■ **WORK TO BE COMPLETED**: Look through the records that follow. Copy every line containing the word "button".

** DATASET CONTENT follows **

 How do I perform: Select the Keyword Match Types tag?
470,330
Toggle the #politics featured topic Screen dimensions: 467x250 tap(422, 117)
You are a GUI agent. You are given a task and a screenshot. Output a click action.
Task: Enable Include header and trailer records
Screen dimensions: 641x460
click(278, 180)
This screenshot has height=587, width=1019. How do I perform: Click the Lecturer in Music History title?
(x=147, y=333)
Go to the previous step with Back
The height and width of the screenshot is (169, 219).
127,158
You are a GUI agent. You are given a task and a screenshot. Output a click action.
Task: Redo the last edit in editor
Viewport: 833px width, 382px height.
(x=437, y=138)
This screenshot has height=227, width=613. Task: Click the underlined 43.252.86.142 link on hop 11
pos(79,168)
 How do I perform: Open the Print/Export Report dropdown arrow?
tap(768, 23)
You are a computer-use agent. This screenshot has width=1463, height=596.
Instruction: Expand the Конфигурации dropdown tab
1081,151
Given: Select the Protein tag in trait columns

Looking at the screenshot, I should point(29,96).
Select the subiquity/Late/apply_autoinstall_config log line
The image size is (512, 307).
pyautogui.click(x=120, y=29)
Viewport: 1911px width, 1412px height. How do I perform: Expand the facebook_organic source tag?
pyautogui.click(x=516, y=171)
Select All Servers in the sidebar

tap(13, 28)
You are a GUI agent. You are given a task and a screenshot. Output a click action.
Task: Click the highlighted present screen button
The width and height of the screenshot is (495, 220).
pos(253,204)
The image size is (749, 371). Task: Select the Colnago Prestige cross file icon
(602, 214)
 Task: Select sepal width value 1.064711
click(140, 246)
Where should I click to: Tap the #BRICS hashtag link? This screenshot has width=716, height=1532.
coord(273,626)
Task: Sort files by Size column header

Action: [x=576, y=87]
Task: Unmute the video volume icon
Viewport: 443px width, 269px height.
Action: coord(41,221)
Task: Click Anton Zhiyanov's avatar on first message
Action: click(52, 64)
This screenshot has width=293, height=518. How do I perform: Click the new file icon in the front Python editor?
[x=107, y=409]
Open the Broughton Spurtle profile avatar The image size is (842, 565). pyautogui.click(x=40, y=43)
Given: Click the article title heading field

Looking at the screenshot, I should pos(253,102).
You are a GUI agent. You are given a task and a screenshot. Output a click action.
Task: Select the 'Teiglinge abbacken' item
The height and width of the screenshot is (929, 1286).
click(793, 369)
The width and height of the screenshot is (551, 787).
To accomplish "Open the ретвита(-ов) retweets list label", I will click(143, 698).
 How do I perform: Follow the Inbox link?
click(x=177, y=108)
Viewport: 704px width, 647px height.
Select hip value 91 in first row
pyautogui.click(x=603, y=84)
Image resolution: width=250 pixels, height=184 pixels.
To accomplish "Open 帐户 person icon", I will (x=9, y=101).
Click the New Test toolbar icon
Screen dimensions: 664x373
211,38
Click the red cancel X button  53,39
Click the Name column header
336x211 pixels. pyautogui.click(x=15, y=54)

** End of DATASET CONTENT **

■ **SOLUTION FOR THIS EXERCISE**:
Task: Click the highlighted present screen button
Click the red cancel X button  53,39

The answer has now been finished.